> [Data records]:
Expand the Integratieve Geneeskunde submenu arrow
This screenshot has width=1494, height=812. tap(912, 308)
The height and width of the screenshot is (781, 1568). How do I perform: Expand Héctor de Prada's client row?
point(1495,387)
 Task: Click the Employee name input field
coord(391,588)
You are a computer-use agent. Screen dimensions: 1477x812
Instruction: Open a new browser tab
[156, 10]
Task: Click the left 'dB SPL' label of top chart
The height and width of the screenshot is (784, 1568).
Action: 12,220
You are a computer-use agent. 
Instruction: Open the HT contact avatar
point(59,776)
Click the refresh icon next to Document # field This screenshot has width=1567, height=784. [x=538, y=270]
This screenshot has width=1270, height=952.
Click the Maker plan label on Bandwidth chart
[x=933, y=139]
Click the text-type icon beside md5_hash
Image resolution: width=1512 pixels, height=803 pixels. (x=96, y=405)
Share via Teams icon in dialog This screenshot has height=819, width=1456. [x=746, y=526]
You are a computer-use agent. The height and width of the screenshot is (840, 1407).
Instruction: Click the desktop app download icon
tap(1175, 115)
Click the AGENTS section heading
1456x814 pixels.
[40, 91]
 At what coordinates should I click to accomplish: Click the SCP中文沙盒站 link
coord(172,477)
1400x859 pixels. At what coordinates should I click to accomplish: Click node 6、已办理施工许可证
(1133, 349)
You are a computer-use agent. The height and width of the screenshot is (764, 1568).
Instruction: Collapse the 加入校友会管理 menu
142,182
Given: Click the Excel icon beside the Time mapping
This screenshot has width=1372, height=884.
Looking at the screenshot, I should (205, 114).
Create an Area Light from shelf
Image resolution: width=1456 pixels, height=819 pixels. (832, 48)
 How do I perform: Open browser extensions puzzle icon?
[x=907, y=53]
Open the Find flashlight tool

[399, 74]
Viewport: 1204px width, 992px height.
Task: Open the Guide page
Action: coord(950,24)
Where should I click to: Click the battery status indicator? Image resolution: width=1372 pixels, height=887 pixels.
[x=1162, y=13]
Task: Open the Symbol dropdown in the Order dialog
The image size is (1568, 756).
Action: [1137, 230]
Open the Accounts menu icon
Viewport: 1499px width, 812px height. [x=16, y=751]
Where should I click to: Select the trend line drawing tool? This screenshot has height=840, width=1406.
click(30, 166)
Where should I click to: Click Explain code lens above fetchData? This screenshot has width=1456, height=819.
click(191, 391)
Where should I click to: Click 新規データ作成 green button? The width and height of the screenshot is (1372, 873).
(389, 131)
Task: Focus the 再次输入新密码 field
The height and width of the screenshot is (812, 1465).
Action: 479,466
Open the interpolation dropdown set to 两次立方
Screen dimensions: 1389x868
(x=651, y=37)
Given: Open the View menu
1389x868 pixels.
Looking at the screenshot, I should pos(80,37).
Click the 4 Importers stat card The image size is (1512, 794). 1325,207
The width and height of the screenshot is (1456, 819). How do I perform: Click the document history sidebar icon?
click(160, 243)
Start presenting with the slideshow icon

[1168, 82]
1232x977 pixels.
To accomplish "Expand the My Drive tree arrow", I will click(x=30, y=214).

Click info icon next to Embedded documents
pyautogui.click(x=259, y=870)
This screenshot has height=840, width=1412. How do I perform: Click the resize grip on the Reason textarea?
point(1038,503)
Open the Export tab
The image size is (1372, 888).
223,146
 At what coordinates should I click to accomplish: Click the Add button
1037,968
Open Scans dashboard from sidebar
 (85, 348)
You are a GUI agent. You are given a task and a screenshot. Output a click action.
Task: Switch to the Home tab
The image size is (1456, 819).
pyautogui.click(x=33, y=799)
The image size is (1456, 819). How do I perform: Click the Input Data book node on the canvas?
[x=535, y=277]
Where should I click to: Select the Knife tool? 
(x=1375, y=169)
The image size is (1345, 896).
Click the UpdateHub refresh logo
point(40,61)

> [Work request]:
Go through the records line by line, and copy each line that holds the string "dialog".

> [Finished exercise]:
Share via Teams icon in dialog This screenshot has height=819, width=1456. [x=746, y=526]
Task: Open the Symbol dropdown in the Order dialog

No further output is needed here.